▶ Selection
-----

The War of the Reunions (1683–84) was a conflict between France, Spain and the Holy Roman Empire, with limited involvement by Genoa. It can be seen as a continuation of the 1667–1668 War of Devolution and the 1672–1678 Franco–Dutch War, which were driven by Louis XIV's determination to establish defensible boundaries along France's northern and eastern borders.

Despite the peace established by the 1678 Treaty of Nijmegen, Louis retained a large army, an action extremely unusual in the period. In 1681, his troops seized Strasbourg and in 1682 occupied the Principality of Orange, then a possession of William of Orange. When hostilities began in 1683, French support for the Ottomans in their war with Austria allowed Louis to capture Strasbourg and Luxembourg and consolidate his position in Alsace.

The Truce of Ratisbon that ended the conflict marked the high water mark of French territorial gains under Louis XIV. Afterwards, his opponents would recognize the need for unity in order to resist further expansion, leading to the 1688 creation of the Grand Alliance, an anti-French coalition that fought in the Nine Years' War and the War of the Spanish Succession.

Background
Under the treaties of Westphalia in 1648, Aix-la-Chapelle in 1668 and Nijmegen in 1678, France acquired territories in the Rhineland and along its northern border with the Spanish Netherlands. When a town changed hands, it normally included the economic hinterland surrounding it but treaties often failed to define the boundaries of these dependent regions. Although willing to negotiate those within the Spanish Netherlands on a bilateral basis, Louis regarded acquisitions in Alsace and Lorraine as essential to securing his borders. For these areas, he set up "Chambers of Reunion" to determine whether France had been awarded all the territory owed; since those appointed to the Chambers were French lawyers, the normal result was to demand additional concessions but as these generally consisted of small towns and villages, they went unopposed.

The exceptions were Strasbourg and Luxembourg, both of which remained part of the Holy Roman Empire. Despite France controlling much of the surrounding area, the bridge over the Rhine at Strasbourg had been used by Imperial troops to invade Alsace on three occasions during the Franco-Dutch War. In the same way, Luxembourg dominated regions annexed from the Spanish Netherlands and Louis believed only their possession could ensure the security of his newly acquired territories. Imperial troops could not respond since they were engaged in the Great Turkish War, the largest offensive ever by the Ottomans against the Empire's eastern border.

-----

▶ To-do list
a. Rewrite the paragraph of the War of the Reunions passage that starts "The Truce of Ratisbon" in a shorter form, keeping its main facts.
b. Please retype the part of the War of the Reunions passage that begins at the words "The exceptions were" and stops after "Empire's eastern border.".
The rows come from a separate source.

▶ Record excerpts
-----

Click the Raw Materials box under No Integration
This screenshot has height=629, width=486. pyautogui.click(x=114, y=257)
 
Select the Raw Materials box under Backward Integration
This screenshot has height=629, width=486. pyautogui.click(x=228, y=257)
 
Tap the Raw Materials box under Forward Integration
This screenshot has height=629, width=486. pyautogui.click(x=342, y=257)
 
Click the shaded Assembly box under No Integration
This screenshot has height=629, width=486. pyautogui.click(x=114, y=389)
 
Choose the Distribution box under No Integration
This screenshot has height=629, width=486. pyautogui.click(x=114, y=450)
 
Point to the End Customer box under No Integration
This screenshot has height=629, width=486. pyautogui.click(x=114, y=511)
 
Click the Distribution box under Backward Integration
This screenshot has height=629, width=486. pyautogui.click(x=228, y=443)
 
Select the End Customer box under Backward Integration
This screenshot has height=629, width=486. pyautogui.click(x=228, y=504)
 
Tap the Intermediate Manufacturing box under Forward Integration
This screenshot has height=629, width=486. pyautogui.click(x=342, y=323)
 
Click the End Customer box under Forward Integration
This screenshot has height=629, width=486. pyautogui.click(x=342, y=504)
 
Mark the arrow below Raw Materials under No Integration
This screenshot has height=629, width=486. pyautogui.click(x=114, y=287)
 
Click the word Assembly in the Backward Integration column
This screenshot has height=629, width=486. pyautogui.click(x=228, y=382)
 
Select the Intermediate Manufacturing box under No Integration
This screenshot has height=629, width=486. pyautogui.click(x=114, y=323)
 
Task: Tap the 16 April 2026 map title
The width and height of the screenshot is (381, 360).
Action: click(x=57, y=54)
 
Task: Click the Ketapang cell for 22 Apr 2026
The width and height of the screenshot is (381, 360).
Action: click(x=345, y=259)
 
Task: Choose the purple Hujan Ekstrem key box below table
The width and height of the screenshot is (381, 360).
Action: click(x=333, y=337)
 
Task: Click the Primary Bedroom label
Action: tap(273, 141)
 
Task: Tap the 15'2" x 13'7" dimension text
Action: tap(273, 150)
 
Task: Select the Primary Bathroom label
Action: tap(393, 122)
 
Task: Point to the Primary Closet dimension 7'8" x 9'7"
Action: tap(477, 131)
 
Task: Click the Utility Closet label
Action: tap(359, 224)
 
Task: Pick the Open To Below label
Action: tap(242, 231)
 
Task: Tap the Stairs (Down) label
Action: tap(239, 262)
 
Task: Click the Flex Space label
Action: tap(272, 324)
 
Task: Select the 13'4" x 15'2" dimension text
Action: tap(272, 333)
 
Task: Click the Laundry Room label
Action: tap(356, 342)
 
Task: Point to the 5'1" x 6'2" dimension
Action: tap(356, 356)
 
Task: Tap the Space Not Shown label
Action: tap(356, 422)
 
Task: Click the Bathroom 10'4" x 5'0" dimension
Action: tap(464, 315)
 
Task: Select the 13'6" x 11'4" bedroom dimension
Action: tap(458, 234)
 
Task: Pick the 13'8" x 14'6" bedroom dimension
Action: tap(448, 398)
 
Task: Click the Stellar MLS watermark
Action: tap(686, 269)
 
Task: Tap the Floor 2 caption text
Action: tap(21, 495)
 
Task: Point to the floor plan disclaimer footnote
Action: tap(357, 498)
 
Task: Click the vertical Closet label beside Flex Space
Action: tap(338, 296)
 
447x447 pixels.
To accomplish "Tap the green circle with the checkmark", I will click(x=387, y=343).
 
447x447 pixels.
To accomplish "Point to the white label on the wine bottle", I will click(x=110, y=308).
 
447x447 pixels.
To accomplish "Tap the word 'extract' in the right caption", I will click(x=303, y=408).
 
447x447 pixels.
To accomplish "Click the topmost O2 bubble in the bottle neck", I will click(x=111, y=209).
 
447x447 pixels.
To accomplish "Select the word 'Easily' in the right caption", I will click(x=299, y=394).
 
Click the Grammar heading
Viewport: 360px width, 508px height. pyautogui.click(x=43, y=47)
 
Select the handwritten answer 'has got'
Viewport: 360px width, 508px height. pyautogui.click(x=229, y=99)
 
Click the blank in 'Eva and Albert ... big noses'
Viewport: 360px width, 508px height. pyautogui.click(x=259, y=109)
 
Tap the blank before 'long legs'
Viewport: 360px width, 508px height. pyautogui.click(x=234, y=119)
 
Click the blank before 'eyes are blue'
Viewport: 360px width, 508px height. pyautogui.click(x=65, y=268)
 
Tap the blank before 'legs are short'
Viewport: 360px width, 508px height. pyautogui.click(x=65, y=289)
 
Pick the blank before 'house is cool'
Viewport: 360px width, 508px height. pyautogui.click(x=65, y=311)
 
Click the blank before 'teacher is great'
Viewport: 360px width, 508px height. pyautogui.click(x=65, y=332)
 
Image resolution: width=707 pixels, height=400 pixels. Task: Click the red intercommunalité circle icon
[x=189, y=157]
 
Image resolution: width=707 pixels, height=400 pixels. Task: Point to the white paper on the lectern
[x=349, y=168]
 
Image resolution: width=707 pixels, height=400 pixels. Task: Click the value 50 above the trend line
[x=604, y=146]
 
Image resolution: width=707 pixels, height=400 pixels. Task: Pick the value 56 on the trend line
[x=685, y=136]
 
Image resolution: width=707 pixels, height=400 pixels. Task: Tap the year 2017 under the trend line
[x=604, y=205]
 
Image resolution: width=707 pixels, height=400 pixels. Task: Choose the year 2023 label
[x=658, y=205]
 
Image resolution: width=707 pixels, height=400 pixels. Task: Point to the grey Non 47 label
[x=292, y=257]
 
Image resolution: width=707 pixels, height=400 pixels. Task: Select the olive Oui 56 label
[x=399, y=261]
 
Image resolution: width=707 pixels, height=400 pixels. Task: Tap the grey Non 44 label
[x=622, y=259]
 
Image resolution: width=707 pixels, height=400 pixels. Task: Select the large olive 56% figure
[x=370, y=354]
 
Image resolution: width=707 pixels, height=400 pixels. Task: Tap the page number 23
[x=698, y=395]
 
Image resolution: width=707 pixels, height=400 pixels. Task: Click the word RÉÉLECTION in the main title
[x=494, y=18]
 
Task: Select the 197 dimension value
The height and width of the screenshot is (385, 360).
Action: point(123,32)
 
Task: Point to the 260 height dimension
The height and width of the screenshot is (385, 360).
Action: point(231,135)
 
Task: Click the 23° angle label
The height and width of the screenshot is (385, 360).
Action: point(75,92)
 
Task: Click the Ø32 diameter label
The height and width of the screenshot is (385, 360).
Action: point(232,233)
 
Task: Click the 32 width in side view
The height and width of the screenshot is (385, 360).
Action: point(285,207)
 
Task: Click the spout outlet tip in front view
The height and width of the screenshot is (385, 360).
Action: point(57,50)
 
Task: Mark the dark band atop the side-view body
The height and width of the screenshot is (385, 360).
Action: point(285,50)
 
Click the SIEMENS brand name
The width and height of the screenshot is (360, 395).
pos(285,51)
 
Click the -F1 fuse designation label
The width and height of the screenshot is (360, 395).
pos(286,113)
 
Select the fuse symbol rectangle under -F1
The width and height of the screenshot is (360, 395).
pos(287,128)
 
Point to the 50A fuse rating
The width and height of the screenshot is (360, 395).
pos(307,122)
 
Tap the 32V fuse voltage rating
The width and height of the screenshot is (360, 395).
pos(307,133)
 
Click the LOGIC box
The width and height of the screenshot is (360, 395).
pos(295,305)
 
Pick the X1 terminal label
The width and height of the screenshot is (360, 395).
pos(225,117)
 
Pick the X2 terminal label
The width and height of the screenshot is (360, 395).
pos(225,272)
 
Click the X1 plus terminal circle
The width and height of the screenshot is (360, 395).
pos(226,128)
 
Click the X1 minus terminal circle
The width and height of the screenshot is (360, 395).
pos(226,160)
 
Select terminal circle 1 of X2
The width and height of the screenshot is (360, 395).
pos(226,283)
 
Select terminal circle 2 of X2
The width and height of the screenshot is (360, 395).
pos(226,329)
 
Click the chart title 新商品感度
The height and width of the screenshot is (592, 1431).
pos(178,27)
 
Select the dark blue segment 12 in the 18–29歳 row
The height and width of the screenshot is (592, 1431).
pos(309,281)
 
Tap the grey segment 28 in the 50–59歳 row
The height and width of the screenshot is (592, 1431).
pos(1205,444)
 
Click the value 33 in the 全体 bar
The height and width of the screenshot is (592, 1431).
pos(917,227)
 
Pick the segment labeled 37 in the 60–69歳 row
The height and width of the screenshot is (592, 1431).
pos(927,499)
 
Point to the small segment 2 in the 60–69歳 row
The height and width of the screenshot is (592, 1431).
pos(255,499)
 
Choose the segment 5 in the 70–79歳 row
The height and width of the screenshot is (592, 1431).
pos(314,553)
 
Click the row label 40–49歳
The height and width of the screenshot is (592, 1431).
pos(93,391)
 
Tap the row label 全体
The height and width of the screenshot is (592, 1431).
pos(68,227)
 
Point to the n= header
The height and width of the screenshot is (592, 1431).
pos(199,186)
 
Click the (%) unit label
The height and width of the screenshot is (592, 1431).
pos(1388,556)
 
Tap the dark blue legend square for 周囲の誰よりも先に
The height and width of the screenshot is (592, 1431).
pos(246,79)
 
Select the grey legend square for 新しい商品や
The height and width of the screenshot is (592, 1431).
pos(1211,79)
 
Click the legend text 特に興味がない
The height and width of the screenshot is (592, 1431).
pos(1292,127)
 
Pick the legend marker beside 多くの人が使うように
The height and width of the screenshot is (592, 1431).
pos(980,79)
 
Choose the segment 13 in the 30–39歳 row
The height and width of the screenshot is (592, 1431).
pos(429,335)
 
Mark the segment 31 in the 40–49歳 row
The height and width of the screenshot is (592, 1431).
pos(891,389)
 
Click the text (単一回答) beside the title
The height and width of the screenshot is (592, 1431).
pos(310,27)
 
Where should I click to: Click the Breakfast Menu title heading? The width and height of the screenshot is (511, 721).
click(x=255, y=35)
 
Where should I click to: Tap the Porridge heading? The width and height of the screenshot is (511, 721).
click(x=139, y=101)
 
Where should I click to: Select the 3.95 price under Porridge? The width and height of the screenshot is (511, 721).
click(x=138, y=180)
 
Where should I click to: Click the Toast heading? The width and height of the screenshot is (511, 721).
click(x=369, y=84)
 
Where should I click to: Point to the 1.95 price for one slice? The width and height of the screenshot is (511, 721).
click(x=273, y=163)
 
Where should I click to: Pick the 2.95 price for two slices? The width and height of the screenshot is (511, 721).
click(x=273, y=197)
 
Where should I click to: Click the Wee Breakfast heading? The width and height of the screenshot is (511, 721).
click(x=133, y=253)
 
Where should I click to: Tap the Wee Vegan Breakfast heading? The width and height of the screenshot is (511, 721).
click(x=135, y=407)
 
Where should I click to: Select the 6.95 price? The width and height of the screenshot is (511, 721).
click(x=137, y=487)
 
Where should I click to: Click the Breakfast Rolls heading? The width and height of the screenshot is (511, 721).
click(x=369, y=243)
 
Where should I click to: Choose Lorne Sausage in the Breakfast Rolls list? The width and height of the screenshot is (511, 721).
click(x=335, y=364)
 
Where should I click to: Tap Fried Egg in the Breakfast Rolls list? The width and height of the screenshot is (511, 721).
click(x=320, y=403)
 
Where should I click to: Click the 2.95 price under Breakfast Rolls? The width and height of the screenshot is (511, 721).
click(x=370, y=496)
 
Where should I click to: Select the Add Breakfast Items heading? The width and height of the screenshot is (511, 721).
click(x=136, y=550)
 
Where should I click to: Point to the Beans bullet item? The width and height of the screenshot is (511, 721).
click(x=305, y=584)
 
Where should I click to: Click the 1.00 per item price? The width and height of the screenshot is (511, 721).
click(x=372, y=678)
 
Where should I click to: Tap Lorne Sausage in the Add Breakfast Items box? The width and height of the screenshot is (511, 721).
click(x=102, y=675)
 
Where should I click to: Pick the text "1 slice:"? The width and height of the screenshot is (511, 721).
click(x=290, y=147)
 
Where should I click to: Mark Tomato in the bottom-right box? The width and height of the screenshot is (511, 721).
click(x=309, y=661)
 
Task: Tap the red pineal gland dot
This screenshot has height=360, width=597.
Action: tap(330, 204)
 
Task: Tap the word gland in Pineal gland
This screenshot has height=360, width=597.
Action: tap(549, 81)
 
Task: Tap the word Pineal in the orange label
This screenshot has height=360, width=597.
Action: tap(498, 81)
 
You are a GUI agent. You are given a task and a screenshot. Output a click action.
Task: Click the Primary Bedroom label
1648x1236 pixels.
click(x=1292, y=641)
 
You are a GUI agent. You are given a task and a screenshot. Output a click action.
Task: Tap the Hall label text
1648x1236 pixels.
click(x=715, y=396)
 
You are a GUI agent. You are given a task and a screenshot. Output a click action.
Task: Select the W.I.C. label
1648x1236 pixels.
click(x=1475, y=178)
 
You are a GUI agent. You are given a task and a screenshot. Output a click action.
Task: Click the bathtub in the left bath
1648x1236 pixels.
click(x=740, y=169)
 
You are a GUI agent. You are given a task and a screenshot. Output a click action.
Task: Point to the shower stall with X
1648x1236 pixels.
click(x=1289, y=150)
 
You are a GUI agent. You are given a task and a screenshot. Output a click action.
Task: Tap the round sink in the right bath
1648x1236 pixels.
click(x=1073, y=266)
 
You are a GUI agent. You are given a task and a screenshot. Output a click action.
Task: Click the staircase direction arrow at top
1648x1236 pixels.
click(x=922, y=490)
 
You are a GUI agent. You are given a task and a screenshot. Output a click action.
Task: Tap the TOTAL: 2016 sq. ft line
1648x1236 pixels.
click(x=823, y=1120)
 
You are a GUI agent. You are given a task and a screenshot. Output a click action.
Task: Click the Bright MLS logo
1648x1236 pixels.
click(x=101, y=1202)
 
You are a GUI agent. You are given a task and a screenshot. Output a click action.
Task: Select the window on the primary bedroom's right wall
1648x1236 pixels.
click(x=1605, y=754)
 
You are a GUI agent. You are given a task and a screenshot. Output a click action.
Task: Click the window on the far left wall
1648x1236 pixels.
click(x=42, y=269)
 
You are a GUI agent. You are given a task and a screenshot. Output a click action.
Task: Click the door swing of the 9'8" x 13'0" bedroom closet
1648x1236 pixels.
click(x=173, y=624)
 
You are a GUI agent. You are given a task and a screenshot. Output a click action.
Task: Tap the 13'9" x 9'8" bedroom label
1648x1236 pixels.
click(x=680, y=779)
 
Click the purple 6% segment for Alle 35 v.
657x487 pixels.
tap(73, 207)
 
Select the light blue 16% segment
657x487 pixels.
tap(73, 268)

-----

▶ Task results
a. The Truce of Ratisbon ended the conflict and marked the peak of French territorial gains under Louis XIV. His opponents then saw that they had to unite to resist further expansion. In 1688 they formed the Grand Alliance, an anti-French coalition that fought in the Nine Years' War and the War of the Spanish Succession.

b.
The exceptions were Strasbourg and Luxembourg, both of which remained part of the Holy Roman Empire. Despite France controlling much of the surrounding area, the bridge over the Rhine at Strasbourg had been used by Imperial troops to invade Alsace on three occasions during the Franco-Dutch War. In the same way, Luxembourg dominated regions annexed from the Spanish Netherlands and Louis believed only their possession could ensure the security of his newly acquired territories. Imperial troops could not respond since they were engaged in the Great Turkish War, the largest offensive ever by the Ottomans against the Empire's eastern border.